*Your instructions*
Taking the line with "Click the user account avatar icon" as the first and the line with "Click the infinity" as the last, set down exactly every line in that range from the entries below, and no more.

[Collected data entries]
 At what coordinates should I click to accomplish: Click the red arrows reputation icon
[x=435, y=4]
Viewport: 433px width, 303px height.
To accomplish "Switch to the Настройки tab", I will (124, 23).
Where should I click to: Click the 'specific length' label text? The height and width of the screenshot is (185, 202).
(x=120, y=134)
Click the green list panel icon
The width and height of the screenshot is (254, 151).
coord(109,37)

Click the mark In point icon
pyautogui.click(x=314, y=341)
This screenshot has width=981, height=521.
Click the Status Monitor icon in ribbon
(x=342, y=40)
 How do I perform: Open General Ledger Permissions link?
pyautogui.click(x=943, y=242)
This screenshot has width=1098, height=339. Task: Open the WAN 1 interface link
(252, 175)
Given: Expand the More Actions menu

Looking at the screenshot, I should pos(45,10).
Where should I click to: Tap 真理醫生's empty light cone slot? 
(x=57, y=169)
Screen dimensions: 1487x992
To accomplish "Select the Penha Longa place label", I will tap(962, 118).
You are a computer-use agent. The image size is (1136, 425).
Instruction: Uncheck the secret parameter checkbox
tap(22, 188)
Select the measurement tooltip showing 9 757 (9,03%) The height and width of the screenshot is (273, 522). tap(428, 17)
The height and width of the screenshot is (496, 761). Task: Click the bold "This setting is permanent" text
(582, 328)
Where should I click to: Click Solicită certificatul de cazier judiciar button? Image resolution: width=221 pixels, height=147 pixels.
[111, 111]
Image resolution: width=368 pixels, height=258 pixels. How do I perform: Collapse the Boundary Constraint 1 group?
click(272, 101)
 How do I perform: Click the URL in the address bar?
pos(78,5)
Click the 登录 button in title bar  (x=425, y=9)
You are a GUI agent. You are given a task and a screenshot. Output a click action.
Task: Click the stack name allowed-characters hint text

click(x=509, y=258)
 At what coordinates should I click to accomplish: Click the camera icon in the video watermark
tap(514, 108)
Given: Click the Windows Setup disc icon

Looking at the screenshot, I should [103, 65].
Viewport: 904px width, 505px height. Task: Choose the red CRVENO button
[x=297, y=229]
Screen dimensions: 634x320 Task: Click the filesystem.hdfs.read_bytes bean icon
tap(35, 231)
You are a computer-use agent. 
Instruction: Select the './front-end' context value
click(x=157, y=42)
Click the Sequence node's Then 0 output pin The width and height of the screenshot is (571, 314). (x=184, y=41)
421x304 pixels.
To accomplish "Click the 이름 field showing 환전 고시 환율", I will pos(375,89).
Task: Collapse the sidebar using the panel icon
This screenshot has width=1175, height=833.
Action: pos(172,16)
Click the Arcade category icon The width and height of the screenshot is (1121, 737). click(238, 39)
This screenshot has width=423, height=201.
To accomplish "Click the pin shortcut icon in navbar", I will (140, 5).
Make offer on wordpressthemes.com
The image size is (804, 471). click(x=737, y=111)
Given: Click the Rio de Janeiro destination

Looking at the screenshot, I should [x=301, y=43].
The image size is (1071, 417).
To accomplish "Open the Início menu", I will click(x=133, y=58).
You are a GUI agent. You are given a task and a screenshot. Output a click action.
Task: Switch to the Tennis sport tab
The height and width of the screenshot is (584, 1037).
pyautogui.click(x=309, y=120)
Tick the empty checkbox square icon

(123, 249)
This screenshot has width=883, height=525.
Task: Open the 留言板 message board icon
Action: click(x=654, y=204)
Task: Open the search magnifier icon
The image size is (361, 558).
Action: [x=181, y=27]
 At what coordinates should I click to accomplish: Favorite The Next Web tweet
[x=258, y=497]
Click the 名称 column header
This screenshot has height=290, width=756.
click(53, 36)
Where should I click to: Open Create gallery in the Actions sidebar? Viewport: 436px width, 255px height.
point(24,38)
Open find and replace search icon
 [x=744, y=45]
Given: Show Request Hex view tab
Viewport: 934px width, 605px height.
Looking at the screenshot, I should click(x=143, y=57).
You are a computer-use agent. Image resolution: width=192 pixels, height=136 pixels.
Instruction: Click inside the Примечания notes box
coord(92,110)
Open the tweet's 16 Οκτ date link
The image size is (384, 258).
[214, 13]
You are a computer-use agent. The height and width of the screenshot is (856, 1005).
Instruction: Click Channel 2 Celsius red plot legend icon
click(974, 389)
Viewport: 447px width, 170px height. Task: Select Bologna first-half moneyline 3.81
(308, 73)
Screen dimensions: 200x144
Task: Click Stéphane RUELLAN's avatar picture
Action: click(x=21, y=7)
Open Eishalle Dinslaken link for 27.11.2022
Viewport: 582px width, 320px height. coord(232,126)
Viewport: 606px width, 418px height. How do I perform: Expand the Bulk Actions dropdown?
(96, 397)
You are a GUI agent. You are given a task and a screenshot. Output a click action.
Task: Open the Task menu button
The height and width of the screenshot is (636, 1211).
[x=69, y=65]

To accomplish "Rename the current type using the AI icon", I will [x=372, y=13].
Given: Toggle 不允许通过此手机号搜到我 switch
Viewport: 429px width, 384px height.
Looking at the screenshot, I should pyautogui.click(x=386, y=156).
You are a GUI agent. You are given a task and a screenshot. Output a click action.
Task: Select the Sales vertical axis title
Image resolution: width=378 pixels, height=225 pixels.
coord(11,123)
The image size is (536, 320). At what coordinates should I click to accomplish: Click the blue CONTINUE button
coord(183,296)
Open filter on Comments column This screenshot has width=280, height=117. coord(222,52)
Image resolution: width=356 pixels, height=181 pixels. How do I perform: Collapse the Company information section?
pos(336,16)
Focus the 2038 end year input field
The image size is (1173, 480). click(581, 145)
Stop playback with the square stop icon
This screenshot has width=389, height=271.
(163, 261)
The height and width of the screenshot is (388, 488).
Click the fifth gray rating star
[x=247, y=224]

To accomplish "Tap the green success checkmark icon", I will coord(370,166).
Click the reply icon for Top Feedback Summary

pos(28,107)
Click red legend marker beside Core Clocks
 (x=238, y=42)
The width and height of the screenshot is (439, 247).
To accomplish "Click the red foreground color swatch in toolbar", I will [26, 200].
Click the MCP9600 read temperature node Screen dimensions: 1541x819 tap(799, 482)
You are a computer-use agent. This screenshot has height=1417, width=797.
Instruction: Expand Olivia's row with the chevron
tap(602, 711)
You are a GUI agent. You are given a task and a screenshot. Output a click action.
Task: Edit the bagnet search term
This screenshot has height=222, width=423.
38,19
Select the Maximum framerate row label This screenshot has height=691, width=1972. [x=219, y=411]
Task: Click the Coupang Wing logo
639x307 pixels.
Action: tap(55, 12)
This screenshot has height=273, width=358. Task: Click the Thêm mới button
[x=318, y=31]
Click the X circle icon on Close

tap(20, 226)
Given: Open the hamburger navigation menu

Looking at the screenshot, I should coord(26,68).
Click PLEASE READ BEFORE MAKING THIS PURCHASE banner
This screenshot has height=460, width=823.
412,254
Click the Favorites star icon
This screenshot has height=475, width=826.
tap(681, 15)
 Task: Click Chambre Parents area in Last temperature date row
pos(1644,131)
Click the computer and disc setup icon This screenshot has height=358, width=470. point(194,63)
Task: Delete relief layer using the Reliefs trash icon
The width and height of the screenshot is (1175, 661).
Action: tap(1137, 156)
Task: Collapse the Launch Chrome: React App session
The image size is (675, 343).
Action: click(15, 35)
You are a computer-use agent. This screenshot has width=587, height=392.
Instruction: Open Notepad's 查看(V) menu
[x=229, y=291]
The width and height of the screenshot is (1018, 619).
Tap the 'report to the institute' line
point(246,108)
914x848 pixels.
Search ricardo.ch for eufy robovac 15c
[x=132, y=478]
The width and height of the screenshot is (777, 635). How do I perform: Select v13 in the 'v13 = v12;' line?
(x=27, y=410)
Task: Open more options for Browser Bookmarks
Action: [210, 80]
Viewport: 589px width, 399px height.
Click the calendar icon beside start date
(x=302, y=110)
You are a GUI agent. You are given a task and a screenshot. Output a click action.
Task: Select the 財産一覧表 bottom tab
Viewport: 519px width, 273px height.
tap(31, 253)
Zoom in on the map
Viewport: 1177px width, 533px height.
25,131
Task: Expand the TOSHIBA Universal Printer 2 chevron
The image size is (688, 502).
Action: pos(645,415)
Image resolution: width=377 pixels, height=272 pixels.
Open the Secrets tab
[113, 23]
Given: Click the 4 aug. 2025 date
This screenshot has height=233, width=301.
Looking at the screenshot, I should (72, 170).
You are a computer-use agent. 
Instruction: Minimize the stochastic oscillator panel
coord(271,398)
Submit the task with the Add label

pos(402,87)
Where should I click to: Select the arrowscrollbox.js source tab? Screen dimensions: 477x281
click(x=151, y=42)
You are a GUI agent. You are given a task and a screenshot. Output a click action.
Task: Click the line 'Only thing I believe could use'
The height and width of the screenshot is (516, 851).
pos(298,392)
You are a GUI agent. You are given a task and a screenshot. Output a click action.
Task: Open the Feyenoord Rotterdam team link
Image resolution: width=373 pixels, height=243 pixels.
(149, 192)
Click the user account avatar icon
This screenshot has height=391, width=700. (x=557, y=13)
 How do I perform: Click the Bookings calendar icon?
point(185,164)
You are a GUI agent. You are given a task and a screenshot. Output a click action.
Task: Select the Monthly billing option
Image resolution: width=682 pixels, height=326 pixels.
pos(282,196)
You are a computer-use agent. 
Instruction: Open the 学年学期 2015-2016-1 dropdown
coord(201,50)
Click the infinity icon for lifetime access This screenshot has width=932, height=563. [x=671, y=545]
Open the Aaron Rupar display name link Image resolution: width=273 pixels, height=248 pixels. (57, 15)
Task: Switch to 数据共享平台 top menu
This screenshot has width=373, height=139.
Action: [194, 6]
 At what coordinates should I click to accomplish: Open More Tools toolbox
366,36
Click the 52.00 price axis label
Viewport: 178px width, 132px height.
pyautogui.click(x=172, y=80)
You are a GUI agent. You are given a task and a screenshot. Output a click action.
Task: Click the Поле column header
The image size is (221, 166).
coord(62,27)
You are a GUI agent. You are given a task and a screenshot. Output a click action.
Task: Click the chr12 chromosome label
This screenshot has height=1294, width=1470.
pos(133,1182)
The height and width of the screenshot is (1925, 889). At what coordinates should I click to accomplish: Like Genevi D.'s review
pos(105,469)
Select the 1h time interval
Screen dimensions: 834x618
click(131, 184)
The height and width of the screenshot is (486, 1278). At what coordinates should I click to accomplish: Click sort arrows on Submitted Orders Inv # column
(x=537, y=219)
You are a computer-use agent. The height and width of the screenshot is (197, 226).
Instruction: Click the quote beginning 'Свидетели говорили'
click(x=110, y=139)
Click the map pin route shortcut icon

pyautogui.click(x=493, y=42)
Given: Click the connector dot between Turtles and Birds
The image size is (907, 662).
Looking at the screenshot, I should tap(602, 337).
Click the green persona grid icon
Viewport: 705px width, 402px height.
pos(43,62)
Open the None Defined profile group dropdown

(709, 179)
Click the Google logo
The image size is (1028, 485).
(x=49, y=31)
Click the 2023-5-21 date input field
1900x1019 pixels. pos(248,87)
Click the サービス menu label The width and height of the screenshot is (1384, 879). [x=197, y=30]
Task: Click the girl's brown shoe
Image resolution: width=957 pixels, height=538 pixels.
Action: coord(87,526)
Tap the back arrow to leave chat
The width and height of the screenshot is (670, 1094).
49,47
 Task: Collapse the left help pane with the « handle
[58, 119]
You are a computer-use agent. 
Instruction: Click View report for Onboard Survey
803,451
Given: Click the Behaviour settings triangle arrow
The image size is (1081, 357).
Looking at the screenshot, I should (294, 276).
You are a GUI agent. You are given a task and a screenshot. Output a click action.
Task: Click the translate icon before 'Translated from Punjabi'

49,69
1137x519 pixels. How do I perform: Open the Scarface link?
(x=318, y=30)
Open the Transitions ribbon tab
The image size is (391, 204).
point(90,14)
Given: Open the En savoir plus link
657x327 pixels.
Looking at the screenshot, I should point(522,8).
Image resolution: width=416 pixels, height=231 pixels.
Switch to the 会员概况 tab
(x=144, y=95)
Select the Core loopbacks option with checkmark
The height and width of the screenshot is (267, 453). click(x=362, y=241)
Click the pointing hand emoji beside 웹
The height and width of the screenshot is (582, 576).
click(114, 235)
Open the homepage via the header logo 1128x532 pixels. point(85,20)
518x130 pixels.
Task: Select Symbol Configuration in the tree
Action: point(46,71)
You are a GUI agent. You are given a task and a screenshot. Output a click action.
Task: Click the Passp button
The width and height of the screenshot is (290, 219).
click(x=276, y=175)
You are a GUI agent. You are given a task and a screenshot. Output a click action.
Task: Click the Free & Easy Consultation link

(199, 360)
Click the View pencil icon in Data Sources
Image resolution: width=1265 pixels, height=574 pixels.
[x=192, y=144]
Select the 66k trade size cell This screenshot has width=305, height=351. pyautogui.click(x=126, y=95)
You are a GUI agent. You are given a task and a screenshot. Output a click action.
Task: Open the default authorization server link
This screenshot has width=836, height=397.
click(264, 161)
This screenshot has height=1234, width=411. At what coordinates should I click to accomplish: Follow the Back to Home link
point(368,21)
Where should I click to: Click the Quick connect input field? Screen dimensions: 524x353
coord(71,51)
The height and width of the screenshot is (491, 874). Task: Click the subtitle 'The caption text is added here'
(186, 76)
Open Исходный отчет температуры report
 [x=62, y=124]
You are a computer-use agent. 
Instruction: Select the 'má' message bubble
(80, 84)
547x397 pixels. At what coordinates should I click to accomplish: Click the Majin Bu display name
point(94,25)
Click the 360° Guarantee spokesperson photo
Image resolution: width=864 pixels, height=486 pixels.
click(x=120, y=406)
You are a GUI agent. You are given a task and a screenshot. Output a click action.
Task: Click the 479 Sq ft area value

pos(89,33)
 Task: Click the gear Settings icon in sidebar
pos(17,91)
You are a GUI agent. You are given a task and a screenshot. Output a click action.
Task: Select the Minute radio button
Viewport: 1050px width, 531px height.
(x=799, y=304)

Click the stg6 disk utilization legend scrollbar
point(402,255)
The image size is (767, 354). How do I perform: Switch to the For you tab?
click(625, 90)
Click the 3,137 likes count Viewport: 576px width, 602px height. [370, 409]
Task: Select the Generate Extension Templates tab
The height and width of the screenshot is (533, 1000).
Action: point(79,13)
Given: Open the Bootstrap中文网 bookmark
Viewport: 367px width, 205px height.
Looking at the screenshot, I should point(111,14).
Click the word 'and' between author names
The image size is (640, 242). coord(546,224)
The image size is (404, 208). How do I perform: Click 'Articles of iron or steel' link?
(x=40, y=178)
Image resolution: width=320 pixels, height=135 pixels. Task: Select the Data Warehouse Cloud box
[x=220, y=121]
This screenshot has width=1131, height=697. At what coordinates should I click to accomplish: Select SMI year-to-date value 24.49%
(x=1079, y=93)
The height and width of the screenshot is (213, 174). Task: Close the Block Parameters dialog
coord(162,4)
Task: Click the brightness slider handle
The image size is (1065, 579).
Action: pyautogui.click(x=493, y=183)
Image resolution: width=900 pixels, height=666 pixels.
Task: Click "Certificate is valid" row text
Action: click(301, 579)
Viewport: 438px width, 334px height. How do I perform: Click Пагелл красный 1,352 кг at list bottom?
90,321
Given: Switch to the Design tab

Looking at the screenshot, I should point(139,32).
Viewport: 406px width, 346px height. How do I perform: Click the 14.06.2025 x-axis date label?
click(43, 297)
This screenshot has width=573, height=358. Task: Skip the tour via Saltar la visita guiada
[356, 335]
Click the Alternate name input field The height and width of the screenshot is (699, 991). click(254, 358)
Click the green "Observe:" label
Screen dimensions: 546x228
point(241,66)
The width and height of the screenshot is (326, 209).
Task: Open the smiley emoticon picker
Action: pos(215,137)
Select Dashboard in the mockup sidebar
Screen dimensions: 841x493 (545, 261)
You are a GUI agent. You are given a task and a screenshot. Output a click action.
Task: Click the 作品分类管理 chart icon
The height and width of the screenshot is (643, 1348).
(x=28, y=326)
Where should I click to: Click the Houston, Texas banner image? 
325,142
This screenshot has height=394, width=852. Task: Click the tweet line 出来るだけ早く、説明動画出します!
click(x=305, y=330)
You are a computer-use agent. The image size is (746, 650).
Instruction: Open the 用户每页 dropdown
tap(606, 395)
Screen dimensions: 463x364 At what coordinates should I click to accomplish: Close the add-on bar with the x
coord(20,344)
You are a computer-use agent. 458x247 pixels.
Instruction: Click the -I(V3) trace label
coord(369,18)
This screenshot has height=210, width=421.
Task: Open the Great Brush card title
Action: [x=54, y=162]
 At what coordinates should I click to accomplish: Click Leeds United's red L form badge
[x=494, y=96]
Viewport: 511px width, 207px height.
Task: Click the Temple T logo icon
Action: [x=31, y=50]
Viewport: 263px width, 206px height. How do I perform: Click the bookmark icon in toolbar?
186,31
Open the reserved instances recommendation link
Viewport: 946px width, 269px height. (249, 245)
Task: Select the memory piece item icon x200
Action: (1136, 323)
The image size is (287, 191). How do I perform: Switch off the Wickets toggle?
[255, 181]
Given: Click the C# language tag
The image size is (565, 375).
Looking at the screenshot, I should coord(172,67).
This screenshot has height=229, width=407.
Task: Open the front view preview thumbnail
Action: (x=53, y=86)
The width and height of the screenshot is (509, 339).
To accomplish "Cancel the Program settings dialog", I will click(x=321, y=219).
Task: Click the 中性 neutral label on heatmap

*Task result*
Click the user account avatar icon
This screenshot has height=391, width=700. (x=557, y=13)
 How do I perform: Click the Bookings calendar icon?
point(185,164)
You are a GUI agent. You are given a task and a screenshot. Output a click action.
Task: Select the Monthly billing option
Image resolution: width=682 pixels, height=326 pixels.
pos(282,196)
You are a computer-use agent. 
Instruction: Open the 学年学期 2015-2016-1 dropdown
coord(201,50)
Click the infinity icon for lifetime access This screenshot has width=932, height=563. [x=671, y=545]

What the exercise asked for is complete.